Background
Chronic obstructive pulmonary disease (COPD) is a frequently diagnosed yet treatable condition, provided it is identified early and managed effectively. This study aims to develop an advanced COPD diagnostic model by integrating deep learning and radiomics features.
Methods
We utilized a dataset comprising CT images from 2,983 participants, of which 2,317 participants also provided epidemiological data through questionnaires. Deep learning features were extracted using a Variational Autoencoder, and radiomics features were obtained using the PyRadiomics package. Multi-Layer Perceptrons were used to construct models based on deep learning and radiomics features independently, as well as a fusion model integrating both. Subsequently, epidemiological questionnaire data were incorporated to establish a more comprehensive model.

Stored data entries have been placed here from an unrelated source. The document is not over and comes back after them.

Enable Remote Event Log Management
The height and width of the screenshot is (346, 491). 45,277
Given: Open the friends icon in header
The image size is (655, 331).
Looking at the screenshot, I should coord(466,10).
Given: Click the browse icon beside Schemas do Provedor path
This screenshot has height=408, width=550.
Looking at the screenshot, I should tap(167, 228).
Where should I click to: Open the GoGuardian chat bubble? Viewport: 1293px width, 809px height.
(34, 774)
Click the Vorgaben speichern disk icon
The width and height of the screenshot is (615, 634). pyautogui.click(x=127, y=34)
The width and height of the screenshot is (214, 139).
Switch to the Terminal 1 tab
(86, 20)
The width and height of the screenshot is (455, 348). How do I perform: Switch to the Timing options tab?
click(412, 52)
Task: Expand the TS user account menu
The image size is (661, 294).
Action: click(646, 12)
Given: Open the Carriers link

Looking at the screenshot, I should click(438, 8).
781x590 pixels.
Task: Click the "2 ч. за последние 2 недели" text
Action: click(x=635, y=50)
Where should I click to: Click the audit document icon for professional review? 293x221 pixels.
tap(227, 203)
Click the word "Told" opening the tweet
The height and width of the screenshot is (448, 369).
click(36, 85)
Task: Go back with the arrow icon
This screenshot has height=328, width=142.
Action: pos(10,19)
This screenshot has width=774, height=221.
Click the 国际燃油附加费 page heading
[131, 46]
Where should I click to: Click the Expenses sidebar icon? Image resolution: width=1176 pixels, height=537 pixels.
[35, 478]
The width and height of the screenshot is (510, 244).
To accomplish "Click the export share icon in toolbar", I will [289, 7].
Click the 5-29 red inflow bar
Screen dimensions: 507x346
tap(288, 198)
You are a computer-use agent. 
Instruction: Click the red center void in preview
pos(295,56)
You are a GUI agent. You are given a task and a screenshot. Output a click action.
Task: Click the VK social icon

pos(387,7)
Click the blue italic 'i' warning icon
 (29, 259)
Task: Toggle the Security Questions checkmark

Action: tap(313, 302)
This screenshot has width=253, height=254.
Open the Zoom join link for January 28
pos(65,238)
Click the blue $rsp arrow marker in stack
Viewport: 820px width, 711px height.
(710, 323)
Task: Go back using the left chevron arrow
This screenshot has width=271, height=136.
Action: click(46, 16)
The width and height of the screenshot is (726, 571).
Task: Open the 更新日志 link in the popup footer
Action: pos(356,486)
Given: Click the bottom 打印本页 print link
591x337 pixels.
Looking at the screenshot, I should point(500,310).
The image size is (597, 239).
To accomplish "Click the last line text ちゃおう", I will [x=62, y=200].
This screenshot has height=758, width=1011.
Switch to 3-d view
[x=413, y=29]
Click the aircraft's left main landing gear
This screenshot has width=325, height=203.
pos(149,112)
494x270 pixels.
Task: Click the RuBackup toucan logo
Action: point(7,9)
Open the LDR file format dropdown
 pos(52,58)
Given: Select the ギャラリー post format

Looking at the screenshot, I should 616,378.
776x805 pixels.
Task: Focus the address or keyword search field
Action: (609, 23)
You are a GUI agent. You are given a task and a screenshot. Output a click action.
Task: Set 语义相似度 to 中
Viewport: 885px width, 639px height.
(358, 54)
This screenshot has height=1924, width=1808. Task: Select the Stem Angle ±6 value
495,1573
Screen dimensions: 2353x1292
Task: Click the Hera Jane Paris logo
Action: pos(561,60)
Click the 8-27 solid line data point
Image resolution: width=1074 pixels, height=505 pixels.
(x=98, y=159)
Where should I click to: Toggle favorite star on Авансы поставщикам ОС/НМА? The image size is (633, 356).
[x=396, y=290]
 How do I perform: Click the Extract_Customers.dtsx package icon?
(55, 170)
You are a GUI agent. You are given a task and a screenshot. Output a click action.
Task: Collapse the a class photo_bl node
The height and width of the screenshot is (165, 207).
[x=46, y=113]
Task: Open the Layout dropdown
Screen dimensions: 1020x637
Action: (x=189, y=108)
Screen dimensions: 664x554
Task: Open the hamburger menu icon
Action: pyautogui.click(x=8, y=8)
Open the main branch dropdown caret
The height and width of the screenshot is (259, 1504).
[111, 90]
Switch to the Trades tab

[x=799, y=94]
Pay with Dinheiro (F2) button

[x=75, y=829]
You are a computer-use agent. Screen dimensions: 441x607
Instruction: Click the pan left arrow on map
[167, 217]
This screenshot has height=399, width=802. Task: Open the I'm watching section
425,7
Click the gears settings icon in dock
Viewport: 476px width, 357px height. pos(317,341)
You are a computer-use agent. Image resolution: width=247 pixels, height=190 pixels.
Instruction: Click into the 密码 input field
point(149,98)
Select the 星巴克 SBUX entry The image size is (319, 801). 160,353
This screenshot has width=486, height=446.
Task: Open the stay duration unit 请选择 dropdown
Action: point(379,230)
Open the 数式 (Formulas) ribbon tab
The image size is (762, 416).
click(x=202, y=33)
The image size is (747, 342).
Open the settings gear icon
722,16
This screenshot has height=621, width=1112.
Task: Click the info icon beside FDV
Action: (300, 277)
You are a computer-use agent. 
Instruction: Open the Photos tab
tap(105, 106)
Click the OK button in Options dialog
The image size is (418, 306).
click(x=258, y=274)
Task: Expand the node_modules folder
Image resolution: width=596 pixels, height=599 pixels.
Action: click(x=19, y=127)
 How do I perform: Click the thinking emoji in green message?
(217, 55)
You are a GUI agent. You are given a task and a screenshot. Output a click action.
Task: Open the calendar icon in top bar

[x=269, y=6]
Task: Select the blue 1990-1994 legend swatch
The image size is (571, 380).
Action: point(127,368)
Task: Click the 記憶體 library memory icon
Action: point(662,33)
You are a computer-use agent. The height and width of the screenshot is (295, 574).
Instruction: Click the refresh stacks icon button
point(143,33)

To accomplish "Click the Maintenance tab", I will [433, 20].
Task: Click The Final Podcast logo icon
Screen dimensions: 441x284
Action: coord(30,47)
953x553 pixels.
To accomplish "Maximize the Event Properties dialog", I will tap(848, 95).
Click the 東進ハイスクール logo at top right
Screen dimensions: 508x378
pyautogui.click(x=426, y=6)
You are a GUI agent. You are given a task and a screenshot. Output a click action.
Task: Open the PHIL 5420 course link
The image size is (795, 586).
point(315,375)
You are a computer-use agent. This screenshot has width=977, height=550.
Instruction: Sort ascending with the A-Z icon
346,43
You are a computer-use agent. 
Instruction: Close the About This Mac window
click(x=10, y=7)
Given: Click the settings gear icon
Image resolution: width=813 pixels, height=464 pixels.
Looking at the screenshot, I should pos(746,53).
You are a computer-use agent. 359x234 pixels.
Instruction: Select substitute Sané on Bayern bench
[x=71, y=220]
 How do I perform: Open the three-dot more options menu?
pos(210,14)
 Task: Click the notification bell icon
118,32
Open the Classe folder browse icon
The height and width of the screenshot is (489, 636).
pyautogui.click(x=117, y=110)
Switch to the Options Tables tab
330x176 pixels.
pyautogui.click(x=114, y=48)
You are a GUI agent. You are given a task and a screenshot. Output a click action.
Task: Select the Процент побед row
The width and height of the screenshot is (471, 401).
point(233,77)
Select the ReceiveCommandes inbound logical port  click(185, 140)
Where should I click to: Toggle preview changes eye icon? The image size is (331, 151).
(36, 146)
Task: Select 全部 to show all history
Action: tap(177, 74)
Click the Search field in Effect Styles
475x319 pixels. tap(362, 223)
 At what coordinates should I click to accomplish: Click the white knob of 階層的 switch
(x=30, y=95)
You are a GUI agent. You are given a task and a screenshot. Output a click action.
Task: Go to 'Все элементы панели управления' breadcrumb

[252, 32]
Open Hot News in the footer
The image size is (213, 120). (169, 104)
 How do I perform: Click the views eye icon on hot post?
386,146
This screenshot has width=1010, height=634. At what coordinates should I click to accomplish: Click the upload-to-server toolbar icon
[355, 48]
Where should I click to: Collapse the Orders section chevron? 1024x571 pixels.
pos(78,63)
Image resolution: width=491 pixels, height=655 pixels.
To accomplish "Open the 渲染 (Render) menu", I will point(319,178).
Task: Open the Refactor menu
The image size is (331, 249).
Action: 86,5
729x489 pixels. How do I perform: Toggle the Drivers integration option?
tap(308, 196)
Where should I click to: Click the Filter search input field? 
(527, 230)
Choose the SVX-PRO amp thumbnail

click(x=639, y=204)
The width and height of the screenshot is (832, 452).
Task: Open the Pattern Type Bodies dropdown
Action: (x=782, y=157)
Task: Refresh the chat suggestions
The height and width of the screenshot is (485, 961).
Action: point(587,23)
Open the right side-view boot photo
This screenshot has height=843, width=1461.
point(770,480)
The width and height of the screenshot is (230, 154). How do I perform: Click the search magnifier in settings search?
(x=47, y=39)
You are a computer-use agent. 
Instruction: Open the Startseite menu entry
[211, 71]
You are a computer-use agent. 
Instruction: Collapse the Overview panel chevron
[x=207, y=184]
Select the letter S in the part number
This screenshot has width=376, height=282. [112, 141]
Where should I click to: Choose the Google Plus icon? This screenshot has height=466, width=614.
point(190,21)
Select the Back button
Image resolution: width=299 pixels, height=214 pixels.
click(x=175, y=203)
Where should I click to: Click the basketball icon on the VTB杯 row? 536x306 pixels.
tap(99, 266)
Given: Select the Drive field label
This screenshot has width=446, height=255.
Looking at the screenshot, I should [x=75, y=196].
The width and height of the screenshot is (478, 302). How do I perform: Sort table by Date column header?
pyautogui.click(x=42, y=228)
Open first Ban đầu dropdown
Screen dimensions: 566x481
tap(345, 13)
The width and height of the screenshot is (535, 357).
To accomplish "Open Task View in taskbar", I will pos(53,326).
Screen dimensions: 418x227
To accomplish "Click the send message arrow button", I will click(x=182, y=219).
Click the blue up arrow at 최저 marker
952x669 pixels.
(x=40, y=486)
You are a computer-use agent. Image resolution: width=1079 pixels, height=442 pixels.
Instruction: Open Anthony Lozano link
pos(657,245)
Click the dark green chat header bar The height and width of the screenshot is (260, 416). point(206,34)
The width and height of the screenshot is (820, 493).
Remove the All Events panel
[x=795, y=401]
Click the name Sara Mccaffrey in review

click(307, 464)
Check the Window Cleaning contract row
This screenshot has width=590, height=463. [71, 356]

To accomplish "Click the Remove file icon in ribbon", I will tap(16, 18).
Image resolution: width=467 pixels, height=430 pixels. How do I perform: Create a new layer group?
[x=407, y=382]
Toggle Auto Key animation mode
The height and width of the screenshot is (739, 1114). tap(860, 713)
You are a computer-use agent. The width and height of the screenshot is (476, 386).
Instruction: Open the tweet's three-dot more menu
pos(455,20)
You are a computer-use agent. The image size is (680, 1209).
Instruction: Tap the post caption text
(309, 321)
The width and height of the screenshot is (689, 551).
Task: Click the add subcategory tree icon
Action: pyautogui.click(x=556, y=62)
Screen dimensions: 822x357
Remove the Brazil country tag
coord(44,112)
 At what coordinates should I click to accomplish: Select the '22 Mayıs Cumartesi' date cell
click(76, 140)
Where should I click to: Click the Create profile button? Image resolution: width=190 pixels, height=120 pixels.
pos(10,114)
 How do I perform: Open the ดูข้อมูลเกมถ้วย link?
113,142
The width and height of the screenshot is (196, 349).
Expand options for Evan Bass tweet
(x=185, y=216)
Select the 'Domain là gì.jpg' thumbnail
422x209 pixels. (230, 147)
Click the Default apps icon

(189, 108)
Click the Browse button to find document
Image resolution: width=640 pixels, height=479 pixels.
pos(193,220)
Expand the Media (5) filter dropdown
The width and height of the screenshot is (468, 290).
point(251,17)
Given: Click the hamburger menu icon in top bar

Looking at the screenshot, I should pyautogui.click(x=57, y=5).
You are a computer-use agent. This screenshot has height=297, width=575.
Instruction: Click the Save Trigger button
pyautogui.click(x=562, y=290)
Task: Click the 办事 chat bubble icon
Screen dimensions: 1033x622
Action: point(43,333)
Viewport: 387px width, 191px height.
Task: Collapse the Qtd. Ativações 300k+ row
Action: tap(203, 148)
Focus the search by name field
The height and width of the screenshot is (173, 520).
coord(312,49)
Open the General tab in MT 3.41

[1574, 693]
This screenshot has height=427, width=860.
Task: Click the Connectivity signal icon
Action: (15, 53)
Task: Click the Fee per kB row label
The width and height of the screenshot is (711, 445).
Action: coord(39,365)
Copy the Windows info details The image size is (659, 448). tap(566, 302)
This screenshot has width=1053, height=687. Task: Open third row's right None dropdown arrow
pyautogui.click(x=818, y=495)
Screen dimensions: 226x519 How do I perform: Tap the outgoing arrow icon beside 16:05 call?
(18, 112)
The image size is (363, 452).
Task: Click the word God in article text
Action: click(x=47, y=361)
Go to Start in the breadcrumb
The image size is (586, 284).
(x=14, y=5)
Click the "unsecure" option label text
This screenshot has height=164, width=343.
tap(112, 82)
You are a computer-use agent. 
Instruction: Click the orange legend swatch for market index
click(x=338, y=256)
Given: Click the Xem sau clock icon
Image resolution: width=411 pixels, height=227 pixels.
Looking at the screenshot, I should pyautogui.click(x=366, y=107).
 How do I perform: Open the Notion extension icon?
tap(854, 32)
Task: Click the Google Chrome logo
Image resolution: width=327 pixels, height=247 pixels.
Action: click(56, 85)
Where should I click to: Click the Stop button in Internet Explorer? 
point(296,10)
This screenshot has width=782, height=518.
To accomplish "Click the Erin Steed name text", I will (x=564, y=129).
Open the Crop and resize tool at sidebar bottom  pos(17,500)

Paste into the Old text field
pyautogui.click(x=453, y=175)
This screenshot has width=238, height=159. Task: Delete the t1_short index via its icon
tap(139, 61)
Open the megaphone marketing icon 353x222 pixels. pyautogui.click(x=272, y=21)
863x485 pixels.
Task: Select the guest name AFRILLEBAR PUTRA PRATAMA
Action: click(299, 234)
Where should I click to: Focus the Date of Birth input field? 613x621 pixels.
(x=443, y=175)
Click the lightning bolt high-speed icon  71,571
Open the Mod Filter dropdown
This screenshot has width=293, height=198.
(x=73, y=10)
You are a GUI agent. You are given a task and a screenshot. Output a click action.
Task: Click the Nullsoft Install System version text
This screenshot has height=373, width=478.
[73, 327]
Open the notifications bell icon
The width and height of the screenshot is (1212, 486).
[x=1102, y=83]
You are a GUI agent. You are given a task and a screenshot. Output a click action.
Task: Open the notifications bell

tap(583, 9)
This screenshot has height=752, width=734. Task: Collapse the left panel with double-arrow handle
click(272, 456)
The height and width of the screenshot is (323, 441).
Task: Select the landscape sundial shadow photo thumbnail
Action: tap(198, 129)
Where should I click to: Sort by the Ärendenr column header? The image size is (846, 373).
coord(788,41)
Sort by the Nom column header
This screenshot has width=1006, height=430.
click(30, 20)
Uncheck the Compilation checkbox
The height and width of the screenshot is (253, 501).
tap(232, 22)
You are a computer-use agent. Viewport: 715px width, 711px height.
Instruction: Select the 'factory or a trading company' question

The diagnostic performance of standalone models, the fusion model and the comprehensive model was evaluated and compared using metrics including accuracy, precision, recall, F1-score, Brier score, receiver operating characteristic curves, and area under the curve (AUC).
Results
The fusion model exhibited outstanding performance with an AUC of 0.952, surpassing the standalone models based solely on deep learning features (AUC = 0.844) or radiomics features (AUC = 0.944). Notably, the comprehensive model, incorporating deep learning features, radiomics features, and questionnaire variables demonstrated the highest diagnostic performance among all models, yielding an AUC of 0.971.
Conclusion
We developed and implemented a data fusion strategy to construct a state-of-the-art COPD diagnostic model integrating deep learning features, radiomics features, and questionnaire variables. Our data fusion strategy proved effective, and the model can be easily deployed in clinical settings.
Trial registration
Not applicable. This study is NOT a clinical trial, it does not report the results of a health care intervention on human participants.